■ **Instructions for the task**: Copy the records below, substituting "Screen size" for each occurrence of "Screen dimensions" and leaving everything else unchanged.

■ **Provided information**:
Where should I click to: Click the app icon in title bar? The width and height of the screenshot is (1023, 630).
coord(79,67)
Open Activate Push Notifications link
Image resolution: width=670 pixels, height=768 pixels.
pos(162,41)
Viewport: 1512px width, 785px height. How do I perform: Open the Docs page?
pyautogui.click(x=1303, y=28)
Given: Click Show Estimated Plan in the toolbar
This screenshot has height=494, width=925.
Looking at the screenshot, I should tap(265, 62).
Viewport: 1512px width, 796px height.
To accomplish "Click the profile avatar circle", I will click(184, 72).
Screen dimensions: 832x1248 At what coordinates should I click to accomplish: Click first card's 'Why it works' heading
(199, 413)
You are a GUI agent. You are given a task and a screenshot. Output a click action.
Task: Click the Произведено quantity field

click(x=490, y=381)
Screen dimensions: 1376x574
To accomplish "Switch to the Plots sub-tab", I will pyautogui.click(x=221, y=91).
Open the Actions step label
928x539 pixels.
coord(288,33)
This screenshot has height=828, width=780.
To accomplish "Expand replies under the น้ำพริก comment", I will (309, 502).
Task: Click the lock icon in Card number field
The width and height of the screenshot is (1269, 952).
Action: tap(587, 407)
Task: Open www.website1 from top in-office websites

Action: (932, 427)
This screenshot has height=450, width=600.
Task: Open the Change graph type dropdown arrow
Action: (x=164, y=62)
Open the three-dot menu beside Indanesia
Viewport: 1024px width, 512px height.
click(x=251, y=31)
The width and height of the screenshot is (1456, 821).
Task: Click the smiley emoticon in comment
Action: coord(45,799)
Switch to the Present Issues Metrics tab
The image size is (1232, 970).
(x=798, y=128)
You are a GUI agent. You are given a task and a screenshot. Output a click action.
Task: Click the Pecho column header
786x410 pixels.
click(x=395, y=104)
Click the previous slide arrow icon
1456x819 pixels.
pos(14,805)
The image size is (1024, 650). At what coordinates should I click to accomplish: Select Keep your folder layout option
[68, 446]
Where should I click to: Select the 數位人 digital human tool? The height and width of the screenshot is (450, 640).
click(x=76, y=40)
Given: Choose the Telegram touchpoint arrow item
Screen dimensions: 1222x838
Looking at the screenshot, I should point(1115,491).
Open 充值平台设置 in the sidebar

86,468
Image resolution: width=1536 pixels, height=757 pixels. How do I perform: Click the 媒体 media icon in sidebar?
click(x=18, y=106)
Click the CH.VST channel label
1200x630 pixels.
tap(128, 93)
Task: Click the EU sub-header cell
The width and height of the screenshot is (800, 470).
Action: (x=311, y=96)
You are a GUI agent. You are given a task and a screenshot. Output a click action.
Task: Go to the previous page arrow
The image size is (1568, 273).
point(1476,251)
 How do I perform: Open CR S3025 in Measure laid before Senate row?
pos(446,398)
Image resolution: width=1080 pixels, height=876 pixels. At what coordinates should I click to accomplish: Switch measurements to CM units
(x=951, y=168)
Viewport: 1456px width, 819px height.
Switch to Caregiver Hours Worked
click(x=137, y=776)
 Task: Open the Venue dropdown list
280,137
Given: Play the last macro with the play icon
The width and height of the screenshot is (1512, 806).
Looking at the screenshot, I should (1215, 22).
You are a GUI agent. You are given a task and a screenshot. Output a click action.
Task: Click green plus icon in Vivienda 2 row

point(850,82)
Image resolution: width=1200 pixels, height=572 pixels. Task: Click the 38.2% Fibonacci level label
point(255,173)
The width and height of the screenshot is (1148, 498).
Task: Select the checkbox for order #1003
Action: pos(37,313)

■ **Answer to this exercise**:
Where should I click to: Click the app icon in title bar? The width and height of the screenshot is (1023, 630).
coord(79,67)
Open Activate Push Notifications link
Image resolution: width=670 pixels, height=768 pixels.
pos(162,41)
Viewport: 1512px width, 785px height. How do I perform: Open the Docs page?
pyautogui.click(x=1303, y=28)
Given: Click Show Estimated Plan in the toolbar
This screenshot has height=494, width=925.
Looking at the screenshot, I should tap(265, 62).
Viewport: 1512px width, 796px height.
To accomplish "Click the profile avatar circle", I will click(184, 72).
Screen size: 832x1248 At what coordinates should I click to accomplish: Click first card's 'Why it works' heading
(199, 413)
You are a GUI agent. You are given a task and a screenshot. Output a click action.
Task: Click the Произведено quantity field

click(x=490, y=381)
Screen size: 1376x574
To accomplish "Switch to the Plots sub-tab", I will pyautogui.click(x=221, y=91).
Open the Actions step label
928x539 pixels.
coord(288,33)
This screenshot has height=828, width=780.
To accomplish "Expand replies under the น้ำพริก comment", I will (309, 502).
Task: Click the lock icon in Card number field
The width and height of the screenshot is (1269, 952).
Action: tap(587, 407)
Task: Open www.website1 from top in-office websites

Action: (932, 427)
This screenshot has height=450, width=600.
Task: Open the Change graph type dropdown arrow
Action: (x=164, y=62)
Open the three-dot menu beside Indanesia
Viewport: 1024px width, 512px height.
click(x=251, y=31)
The width and height of the screenshot is (1456, 821).
Task: Click the smiley emoticon in comment
Action: coord(45,799)
Switch to the Present Issues Metrics tab
The image size is (1232, 970).
(x=798, y=128)
You are a GUI agent. You are given a task and a screenshot. Output a click action.
Task: Click the Pecho column header
786x410 pixels.
click(x=395, y=104)
Click the previous slide arrow icon
1456x819 pixels.
pos(14,805)
The image size is (1024, 650). At what coordinates should I click to accomplish: Select Keep your folder layout option
[68, 446]
Where should I click to: Select the 數位人 digital human tool? The height and width of the screenshot is (450, 640).
click(x=76, y=40)
Given: Choose the Telegram touchpoint arrow item
Screen size: 1222x838
Looking at the screenshot, I should point(1115,491).
Open 充值平台设置 in the sidebar

86,468
Image resolution: width=1536 pixels, height=757 pixels. How do I perform: Click the 媒体 media icon in sidebar?
click(x=18, y=106)
Click the CH.VST channel label
1200x630 pixels.
tap(128, 93)
Task: Click the EU sub-header cell
The width and height of the screenshot is (800, 470).
Action: (x=311, y=96)
You are a GUI agent. You are given a task and a screenshot. Output a click action.
Task: Go to the previous page arrow
The image size is (1568, 273).
point(1476,251)
 How do I perform: Open CR S3025 in Measure laid before Senate row?
pos(446,398)
Image resolution: width=1080 pixels, height=876 pixels. At what coordinates should I click to accomplish: Switch measurements to CM units
(x=951, y=168)
Viewport: 1456px width, 819px height.
Switch to Caregiver Hours Worked
click(x=137, y=776)
 Task: Open the Venue dropdown list
280,137
Given: Play the last macro with the play icon
The width and height of the screenshot is (1512, 806).
Looking at the screenshot, I should (1215, 22).
You are a GUI agent. You are given a task and a screenshot. Output a click action.
Task: Click green plus icon in Vivienda 2 row

point(850,82)
Image resolution: width=1200 pixels, height=572 pixels. Task: Click the 38.2% Fibonacci level label
point(255,173)
The width and height of the screenshot is (1148, 498).
Task: Select the checkbox for order #1003
Action: pos(37,313)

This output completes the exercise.